A Taste of Newman’s Bakery in Bellville

After graduating from Bellville High School, wanderlust took Mike Newman to Europe where he spent a year in Italy and a year in Spain. He came home with the skill set of a chef and an Irish wife.

“I loved the way European craftsmen had their shops in the front of their homes,” Newman said. “There was no division between pride in their craft and pride in the lives. I wanted be a furniture builder or a tailor but neither developed. Cooking did.”

Soon, the young couple had a son.

Opening Newman’s Bakery in Bellville

Newman wanted to support his family by operating his own business. Bellville needed a bakery. While he had the skills of a home chef, he had no commercial baking experience, so he asked questions and apprenticed himself to a friend who owned a large bakery in Houston.

During the week, Newman worked at the Bellville Potato Chip Factory. Every weekend he traveled to Houston and worked for free. This went on for nine months.

“I was excited about learning new things,” Newman said.

Then the doubts about opening a restaurant set in. Newman took a break from his self-imposed apprenticeship.

“There is a practicality of turning a personal passion into a business,” Newman said. “There is a lot more to running a restaurant than loving to cook and feed people—about 50 percent of new restaurants fail within their first year and 50 percent [of those that remain] fail during their second year.”

When he returned to his friend’s business six weeks later, the professional baker took him aside and said, “Mike, it’s about time you open your own shop.”

Four months after that conversation, Newman’s Bakery opened at the site of a former convenience store where Newman shopped as a child. He bought it from the original owner.

The first day, he served glazed doughnuts and coffee. The second day, he served glazed doughnuts, chocolate doughnuts and coffee.

“Our menu grew from there,” he said, noting that the list 33 years later now includes a full hot breakfast and lunch as well doughnuts, kolaches, klobasniky, cakes, pies, cookies, pastries and a variety of breads.

The doors open at 4 a.m.

“Our staff starts making doughnuts at 3:30 a.m.,” Newman said. “If we’re here, there’s no reason not to be open for anyone else who might be up.”

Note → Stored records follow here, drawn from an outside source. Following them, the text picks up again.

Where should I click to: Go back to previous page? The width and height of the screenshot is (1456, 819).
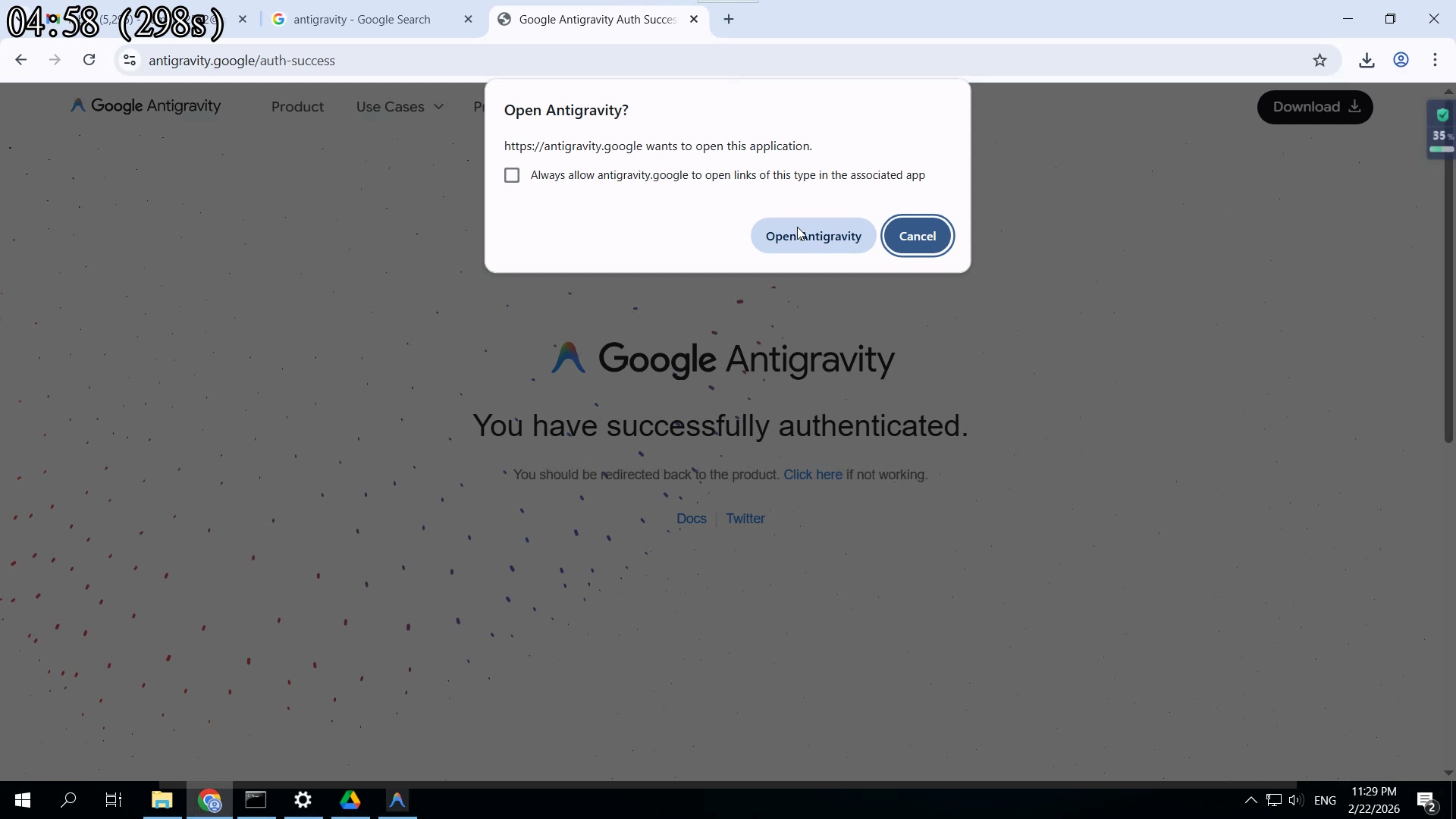(20, 60)

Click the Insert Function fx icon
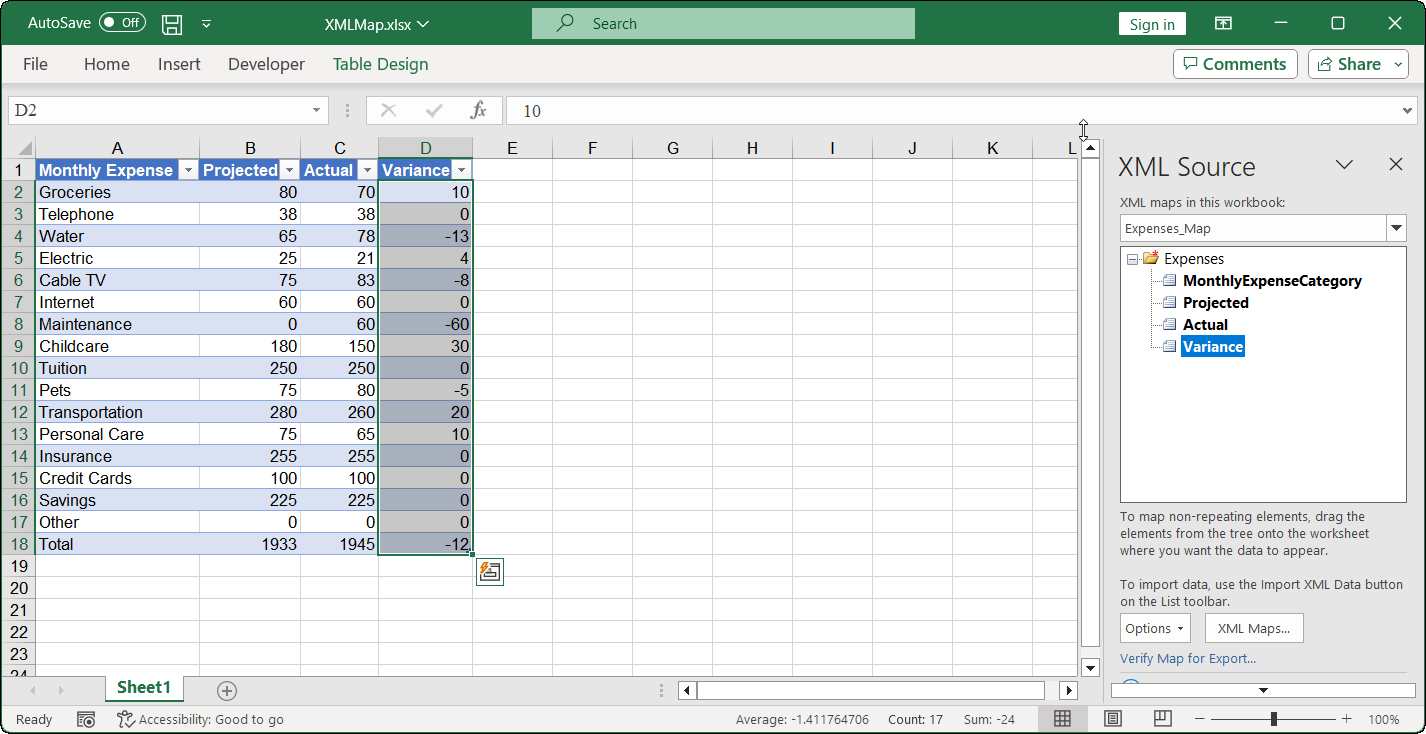coord(479,110)
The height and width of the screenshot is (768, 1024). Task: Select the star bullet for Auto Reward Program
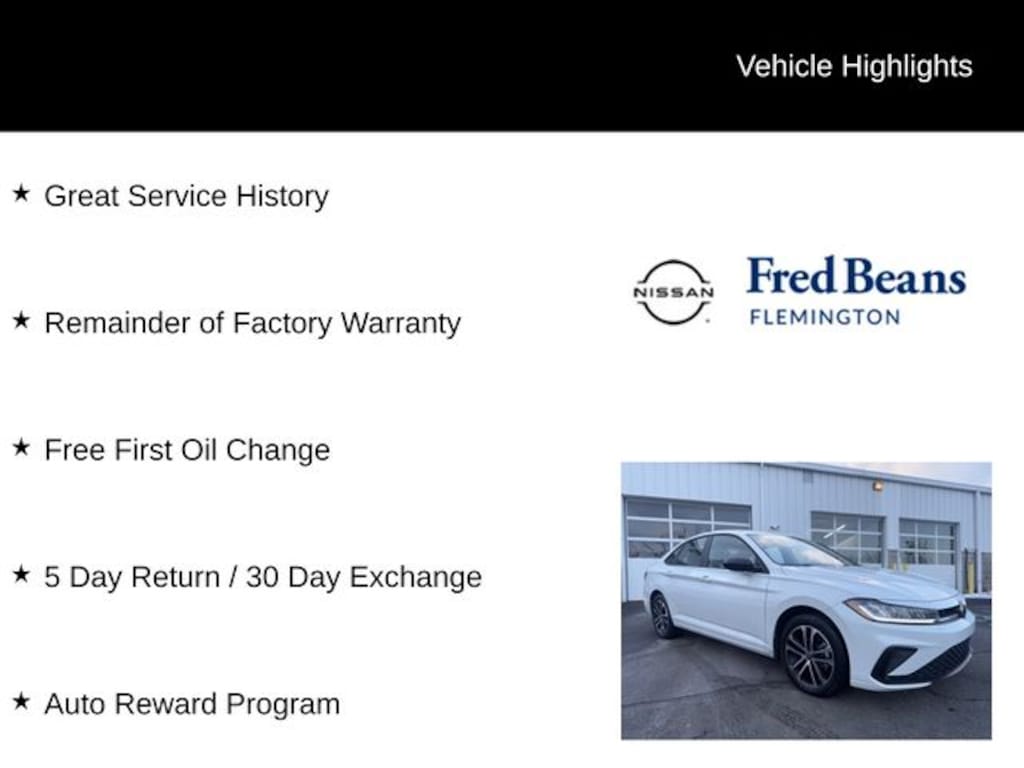[x=21, y=702]
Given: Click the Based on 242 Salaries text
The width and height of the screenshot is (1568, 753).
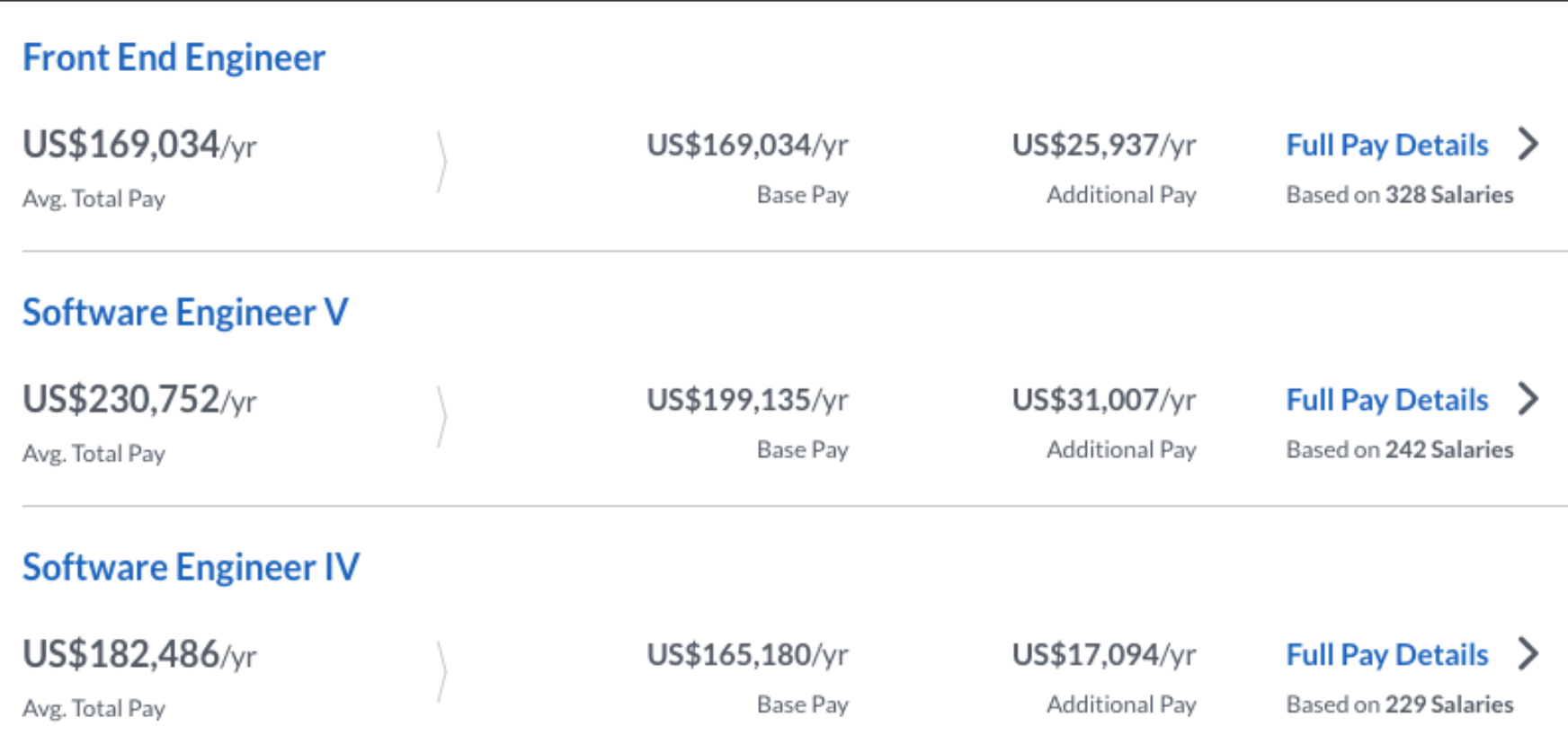Looking at the screenshot, I should (1400, 449).
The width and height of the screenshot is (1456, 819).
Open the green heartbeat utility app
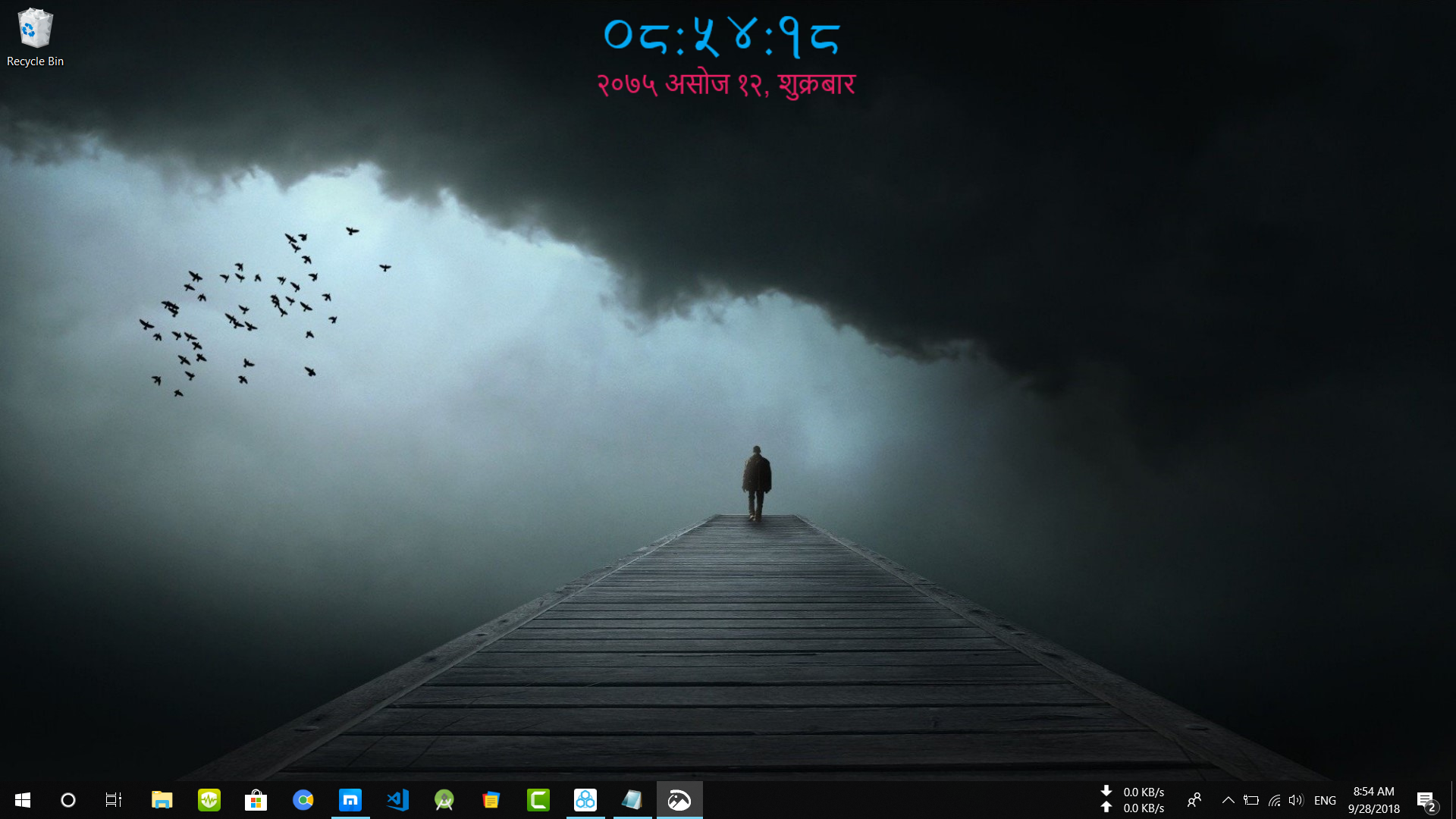(210, 799)
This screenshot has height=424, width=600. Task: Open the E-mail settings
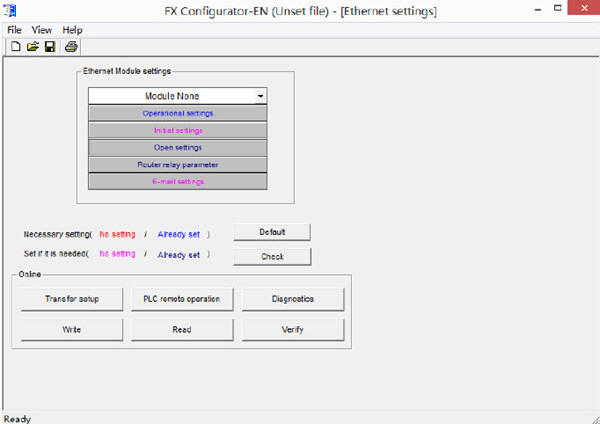[x=177, y=181]
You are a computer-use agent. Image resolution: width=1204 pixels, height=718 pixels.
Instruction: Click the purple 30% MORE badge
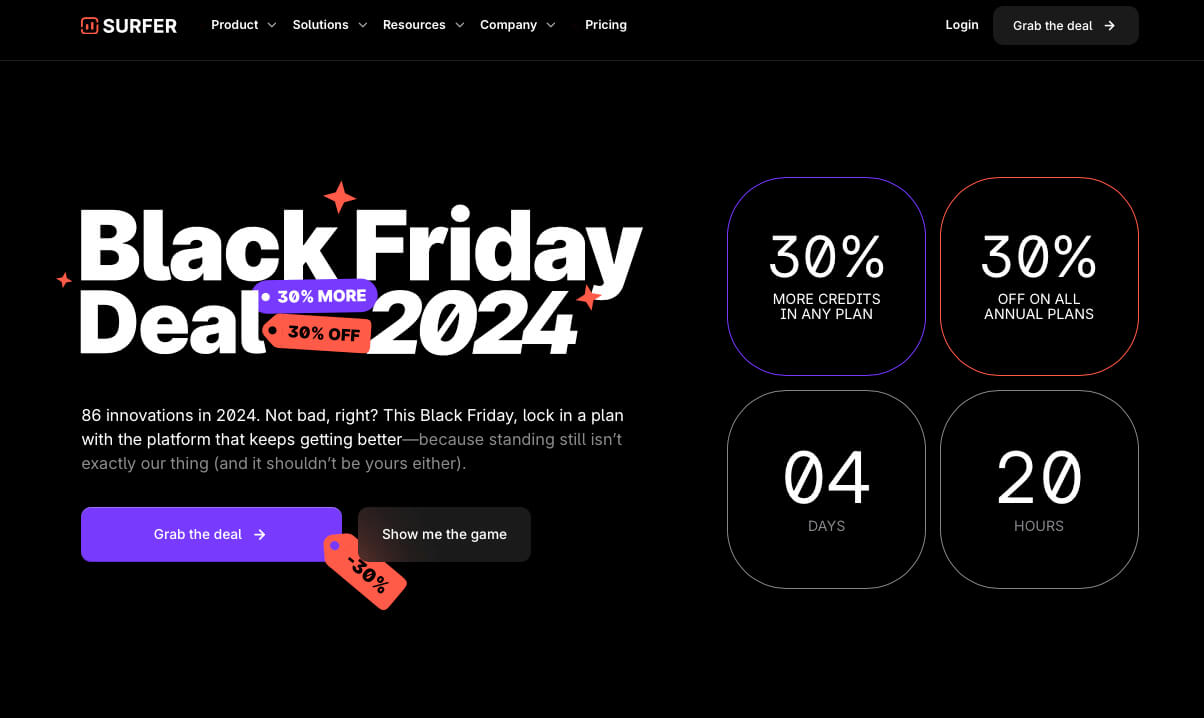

For the first 25 years, Newman was the first one at work every day. Then he decided to take his first vacation and sailed a small boat across the Atlantic. When he returned to the bakery seven weeks later, he asked the crew, many of whom have been with him for decades, if they wanted to keep the vacation schedule in place or go back to the way it was before he went adventuring. They opted to work the early shift, so now Newman comes in later.

By the time he arrives, the locals are gathering for their regular coffee klatches, and the tourists are lining up to get their castle tickets and their fresh-baked goodies.

“Thirty-three years of making people smile,” Newman said. “All is right in my little kingdom.”